▸ **Selected extract**:
───

From the October 2004 issue

Do the giant planets – Jupiter, Saturn, Neptune, and Uranus – have solid cores? If so, what are they made of?

RAMON S. LOPEZ, WOODLAND, CALIFORNIA
By | Published: October 1, 2004 | Last updated on September 26, 2023

Observations of the four jovian planets, which have low average densities, show they are mainly composed of the light elements hydrogen and helium. But are they mostly gaseous, liquid, or solid?

Actually, the gaseous component forms less than the outer 10 percent of Jupiter and Saturn. These so-called gas giants are large and massive enough that in deep layers, under high pressure, the dense gas changes to liquid. The transition from gas to liquid is quite gradual. A more distinct change occurs at pressures of 1.4 million Earth atmospheres, about 4,500 miles inside Jupiter (10 percent of the radius) and 19,000 miles inside Saturn (50 percent of the radius). There, liquid molecular hydrogen transforms into a substance known as liquid metallic hydrogen, which conducts electricity. Currents in this liquid layer generate the powerful magnetic fields of Jupiter and Saturn.

In fact, it would be more precise to call the jovian planets “liquid giants.” Rotation flattens them at the poles, but the amount of flattening depends on how much solid matter exists within the planet. Jupiter’s polar diameter is about 6-percent less than its equatorial diameter, which implies that Jupiter must have a rocky core 10 times more massive than Earth (but only 3 percent of Jupiter’s mass) and about 1.5 times Earth’s diameter. Saturn, which is flattened at the poles by about 10 percent, must have a larger and less-compressed core. It’s about 2.5 times the size of Earth and contains about 15 times Earth’s mass.

───

▸ **Stated goal A**: Say whether each statement below agrees with the text on giant planets and their cores, answering yes or no and quoting the words from the text that decide it. (i) Gas makes up less than the outer 10 percent of Jupiter and Saturn. (ii) Saturn's core is about 1.5 times Earth's diameter. (iii) The change from gas to liquid inside these planets is abrupt.

───

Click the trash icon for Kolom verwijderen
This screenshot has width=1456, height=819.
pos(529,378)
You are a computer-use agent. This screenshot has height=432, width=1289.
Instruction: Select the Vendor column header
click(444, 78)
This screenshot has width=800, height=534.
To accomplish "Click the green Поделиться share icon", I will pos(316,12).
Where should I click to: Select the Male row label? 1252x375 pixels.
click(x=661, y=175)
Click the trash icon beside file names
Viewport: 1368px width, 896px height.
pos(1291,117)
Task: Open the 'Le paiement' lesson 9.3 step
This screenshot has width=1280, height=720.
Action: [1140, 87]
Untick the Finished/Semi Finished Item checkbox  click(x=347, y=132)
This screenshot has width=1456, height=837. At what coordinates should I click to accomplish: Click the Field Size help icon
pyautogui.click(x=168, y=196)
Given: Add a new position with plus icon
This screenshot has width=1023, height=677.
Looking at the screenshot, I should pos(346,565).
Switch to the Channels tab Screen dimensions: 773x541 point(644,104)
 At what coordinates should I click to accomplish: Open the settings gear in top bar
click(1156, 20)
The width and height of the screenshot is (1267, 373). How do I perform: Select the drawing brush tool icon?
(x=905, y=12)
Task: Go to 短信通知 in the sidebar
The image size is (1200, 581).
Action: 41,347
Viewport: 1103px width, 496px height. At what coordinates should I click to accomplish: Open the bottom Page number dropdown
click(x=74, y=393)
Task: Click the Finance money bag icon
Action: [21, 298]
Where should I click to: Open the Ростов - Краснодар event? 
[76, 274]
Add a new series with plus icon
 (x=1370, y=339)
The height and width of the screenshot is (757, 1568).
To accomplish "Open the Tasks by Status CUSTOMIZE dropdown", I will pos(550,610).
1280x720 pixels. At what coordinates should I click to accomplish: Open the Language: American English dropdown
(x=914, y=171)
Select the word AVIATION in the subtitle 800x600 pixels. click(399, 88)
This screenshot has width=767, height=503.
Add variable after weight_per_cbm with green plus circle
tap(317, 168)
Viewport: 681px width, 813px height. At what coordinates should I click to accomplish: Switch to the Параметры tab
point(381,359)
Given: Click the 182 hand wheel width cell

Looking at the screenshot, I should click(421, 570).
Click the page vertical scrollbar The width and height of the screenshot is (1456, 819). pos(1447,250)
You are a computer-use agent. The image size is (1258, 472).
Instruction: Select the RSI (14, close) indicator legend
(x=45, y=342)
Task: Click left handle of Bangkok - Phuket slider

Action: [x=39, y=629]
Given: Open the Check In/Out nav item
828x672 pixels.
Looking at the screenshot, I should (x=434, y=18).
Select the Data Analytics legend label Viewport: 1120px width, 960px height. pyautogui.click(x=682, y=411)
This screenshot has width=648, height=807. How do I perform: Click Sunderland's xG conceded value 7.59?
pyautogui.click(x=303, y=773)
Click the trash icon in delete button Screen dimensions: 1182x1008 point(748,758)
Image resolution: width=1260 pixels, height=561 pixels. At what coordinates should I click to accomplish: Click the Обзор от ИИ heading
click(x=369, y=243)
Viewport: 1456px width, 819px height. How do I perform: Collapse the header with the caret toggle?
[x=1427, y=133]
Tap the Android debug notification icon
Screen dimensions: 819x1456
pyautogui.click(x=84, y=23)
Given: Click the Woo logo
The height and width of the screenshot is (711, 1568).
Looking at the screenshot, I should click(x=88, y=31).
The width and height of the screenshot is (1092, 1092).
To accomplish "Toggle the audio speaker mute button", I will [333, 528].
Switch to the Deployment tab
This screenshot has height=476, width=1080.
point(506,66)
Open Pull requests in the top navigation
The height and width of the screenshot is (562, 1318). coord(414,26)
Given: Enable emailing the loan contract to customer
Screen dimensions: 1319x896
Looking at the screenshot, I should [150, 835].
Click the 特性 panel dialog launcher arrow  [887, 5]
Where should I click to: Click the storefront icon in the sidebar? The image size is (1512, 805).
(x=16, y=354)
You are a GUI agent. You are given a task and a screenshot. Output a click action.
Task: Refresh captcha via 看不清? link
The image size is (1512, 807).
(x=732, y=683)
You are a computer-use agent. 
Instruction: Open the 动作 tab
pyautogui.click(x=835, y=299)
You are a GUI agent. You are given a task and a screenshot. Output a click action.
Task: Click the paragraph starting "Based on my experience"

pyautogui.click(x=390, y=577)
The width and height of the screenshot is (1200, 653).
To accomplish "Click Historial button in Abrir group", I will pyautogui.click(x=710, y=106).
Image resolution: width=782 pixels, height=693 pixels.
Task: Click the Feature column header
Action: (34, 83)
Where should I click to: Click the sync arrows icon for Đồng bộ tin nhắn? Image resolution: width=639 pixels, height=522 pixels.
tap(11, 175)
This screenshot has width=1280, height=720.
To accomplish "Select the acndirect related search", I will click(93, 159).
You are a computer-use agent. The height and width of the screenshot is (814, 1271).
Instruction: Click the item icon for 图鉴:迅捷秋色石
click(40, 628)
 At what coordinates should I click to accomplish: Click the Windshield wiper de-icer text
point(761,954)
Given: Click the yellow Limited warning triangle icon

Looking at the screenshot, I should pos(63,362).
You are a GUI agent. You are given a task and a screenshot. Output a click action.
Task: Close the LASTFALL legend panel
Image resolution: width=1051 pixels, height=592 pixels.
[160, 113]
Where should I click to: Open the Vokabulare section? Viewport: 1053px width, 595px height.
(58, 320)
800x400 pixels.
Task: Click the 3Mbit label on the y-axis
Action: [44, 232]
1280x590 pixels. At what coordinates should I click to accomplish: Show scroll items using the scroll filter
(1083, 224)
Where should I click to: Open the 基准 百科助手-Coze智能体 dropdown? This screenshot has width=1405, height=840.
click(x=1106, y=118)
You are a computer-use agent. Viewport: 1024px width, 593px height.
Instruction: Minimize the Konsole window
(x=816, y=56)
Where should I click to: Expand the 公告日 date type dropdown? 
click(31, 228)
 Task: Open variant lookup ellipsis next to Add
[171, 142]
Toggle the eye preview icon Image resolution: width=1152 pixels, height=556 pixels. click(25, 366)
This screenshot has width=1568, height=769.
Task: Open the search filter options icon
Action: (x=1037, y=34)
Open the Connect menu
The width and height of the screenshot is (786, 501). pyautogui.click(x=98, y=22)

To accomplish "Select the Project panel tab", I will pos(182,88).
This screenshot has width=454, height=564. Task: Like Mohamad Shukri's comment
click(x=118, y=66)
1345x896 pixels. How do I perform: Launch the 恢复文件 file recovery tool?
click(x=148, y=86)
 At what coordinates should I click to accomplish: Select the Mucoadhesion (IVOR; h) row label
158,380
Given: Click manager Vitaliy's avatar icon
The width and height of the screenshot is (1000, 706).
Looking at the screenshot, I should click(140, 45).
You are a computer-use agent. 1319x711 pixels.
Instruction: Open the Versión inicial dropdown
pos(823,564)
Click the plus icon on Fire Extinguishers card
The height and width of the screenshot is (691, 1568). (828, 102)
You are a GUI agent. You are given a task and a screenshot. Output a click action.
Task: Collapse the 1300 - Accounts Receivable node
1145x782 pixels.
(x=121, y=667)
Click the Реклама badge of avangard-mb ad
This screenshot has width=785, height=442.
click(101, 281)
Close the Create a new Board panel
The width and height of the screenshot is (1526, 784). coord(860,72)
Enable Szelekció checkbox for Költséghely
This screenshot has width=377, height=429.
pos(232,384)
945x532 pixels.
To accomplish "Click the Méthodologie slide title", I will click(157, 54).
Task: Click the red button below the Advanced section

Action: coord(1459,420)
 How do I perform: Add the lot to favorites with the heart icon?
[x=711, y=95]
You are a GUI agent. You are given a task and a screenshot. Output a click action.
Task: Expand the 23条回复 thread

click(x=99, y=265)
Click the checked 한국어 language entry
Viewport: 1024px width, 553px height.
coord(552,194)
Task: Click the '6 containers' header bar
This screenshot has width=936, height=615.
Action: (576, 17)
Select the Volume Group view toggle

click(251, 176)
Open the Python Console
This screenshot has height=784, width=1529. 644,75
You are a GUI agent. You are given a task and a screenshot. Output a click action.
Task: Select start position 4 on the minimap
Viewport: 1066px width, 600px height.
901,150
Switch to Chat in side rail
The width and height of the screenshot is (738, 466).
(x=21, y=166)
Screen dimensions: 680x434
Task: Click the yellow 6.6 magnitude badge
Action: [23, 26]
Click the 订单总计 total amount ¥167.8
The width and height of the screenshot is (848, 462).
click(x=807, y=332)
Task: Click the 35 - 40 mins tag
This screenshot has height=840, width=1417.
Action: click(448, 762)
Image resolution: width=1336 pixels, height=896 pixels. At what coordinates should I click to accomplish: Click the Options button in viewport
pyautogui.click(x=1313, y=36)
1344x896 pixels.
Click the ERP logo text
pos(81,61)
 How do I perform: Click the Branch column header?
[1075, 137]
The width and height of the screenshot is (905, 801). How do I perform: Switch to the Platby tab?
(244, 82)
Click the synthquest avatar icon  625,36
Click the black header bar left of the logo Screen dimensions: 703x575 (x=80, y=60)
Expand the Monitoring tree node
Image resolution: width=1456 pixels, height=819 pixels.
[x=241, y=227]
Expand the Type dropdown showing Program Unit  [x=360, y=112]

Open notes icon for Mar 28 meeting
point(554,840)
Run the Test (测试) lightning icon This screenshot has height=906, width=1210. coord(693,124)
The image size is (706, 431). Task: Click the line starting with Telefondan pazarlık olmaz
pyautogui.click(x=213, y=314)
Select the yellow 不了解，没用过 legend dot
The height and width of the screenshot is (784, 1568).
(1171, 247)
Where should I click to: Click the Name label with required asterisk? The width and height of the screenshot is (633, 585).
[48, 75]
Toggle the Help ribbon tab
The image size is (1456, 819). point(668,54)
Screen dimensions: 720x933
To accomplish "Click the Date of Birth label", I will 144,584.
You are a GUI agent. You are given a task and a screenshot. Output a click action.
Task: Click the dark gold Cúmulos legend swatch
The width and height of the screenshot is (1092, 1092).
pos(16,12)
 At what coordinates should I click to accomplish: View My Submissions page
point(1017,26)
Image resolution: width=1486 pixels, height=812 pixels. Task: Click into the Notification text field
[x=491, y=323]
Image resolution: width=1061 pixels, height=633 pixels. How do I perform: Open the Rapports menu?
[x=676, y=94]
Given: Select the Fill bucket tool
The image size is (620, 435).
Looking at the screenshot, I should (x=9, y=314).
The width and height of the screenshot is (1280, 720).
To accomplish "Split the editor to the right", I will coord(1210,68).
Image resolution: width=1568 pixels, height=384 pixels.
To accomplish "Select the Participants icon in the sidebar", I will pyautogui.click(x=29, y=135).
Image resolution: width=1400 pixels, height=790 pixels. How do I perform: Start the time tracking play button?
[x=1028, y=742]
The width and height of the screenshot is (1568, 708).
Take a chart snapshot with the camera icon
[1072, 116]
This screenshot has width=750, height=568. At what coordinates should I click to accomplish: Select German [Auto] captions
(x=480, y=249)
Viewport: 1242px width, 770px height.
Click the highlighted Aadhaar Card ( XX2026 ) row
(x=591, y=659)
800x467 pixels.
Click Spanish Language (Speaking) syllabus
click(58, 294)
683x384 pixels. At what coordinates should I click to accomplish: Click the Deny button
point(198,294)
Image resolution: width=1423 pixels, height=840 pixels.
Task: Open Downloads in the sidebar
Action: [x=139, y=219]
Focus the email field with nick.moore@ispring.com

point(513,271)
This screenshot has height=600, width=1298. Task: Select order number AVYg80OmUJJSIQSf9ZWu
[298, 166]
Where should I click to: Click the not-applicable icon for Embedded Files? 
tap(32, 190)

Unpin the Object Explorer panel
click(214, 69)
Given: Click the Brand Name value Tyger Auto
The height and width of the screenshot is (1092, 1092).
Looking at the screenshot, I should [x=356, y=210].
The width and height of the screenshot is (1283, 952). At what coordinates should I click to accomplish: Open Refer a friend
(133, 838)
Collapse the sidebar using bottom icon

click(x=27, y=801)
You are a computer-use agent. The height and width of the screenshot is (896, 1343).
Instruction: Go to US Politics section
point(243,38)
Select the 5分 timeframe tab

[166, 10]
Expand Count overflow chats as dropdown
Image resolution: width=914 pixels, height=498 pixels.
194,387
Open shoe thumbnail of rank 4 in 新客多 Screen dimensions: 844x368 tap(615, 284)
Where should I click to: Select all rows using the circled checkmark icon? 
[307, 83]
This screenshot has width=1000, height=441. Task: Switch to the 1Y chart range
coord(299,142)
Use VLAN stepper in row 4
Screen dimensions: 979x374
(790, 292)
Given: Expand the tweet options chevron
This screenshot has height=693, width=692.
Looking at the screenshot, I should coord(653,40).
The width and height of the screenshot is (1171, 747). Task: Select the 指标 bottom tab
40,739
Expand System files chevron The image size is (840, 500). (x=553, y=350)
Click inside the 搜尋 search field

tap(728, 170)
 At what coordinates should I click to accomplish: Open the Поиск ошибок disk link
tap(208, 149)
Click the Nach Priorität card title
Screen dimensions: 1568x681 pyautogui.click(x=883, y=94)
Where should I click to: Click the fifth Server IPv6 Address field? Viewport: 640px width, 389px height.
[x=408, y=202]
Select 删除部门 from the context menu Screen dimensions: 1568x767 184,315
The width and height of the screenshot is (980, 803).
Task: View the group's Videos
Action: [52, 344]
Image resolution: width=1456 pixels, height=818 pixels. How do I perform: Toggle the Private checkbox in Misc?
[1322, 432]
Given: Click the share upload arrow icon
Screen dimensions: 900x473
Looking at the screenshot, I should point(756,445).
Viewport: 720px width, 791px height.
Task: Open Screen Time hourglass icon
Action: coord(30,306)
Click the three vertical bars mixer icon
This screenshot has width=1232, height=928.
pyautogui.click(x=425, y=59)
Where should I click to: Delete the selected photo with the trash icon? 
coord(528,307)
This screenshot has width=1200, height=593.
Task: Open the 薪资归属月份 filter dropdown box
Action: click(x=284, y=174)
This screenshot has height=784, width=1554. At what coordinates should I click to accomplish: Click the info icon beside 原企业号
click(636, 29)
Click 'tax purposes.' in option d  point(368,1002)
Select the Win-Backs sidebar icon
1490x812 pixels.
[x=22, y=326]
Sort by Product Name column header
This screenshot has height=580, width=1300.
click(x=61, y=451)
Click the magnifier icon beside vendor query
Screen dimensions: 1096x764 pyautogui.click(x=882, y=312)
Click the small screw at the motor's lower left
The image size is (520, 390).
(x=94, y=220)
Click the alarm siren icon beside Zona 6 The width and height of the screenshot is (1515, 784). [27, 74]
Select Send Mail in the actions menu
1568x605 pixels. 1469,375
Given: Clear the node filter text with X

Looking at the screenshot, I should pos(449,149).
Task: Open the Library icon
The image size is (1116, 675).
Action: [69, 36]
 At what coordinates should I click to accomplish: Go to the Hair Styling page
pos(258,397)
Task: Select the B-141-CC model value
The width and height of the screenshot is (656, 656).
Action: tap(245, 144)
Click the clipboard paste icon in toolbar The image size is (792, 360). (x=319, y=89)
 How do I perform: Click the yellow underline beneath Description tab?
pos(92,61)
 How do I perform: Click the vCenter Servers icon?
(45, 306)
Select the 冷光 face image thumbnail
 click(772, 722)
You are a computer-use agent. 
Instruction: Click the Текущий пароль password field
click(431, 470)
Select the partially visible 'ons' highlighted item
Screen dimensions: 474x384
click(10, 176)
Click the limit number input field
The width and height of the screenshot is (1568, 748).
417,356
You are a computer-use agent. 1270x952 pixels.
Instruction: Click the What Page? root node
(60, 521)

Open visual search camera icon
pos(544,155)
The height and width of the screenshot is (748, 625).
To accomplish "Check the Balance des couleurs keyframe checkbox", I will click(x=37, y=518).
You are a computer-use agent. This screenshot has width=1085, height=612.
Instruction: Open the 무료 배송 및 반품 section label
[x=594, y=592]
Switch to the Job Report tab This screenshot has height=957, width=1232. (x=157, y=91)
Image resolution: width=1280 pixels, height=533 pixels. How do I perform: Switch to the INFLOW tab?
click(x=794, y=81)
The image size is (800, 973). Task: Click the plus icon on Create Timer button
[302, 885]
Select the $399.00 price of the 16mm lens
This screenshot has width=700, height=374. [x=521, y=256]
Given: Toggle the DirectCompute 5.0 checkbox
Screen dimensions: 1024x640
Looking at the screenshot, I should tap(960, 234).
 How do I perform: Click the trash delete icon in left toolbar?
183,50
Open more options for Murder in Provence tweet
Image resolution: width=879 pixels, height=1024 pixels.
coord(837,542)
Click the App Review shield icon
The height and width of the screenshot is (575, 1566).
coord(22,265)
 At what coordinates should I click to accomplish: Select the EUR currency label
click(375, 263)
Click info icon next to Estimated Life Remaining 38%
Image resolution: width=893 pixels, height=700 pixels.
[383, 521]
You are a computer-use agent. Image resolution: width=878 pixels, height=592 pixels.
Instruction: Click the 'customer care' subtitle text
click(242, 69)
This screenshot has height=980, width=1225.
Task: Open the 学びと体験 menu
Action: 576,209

───

▸ **Stated goal B**: Reproduce the entries from the first line up to and including the line with "tap(317, 168)".

▸ **Exercise response A**:
(i) Yes: "the gaseous component forms less than the outer 10 percent of Jupiter and Saturn."
(ii) No: "It’s about 2.5 times the size of Earth and contains about 15 times Earth’s mass."
(iii) No: "The transition from gas to liquid is quite gradual."

▸ **Exercise response B**:
Click the trash icon for Kolom verwijderen
This screenshot has width=1456, height=819.
pos(529,378)
You are a computer-use agent. This screenshot has height=432, width=1289.
Instruction: Select the Vendor column header
click(444, 78)
This screenshot has width=800, height=534.
To accomplish "Click the green Поделиться share icon", I will pos(316,12).
Where should I click to: Select the Male row label? 1252x375 pixels.
click(x=661, y=175)
Click the trash icon beside file names
Viewport: 1368px width, 896px height.
pos(1291,117)
Task: Open the 'Le paiement' lesson 9.3 step
This screenshot has width=1280, height=720.
Action: [1140, 87]
Untick the Finished/Semi Finished Item checkbox  click(x=347, y=132)
This screenshot has width=1456, height=837. At what coordinates should I click to accomplish: Click the Field Size help icon
pyautogui.click(x=168, y=196)
Given: Add a new position with plus icon
This screenshot has width=1023, height=677.
Looking at the screenshot, I should pos(346,565).
Switch to the Channels tab Screen dimensions: 773x541 point(644,104)
 At what coordinates should I click to accomplish: Open the settings gear in top bar
click(1156, 20)
The width and height of the screenshot is (1267, 373). How do I perform: Select the drawing brush tool icon?
(x=905, y=12)
Task: Go to 短信通知 in the sidebar
The image size is (1200, 581).
Action: 41,347
Viewport: 1103px width, 496px height. At what coordinates should I click to accomplish: Open the bottom Page number dropdown
click(x=74, y=393)
Task: Click the Finance money bag icon
Action: [21, 298]
Where should I click to: Open the Ростов - Краснодар event? 
[76, 274]
Add a new series with plus icon
 (x=1370, y=339)
The height and width of the screenshot is (757, 1568).
To accomplish "Open the Tasks by Status CUSTOMIZE dropdown", I will pos(550,610).
1280x720 pixels. At what coordinates should I click to accomplish: Open the Language: American English dropdown
(x=914, y=171)
Select the word AVIATION in the subtitle 800x600 pixels. click(399, 88)
This screenshot has width=767, height=503.
Add variable after weight_per_cbm with green plus circle
tap(317, 168)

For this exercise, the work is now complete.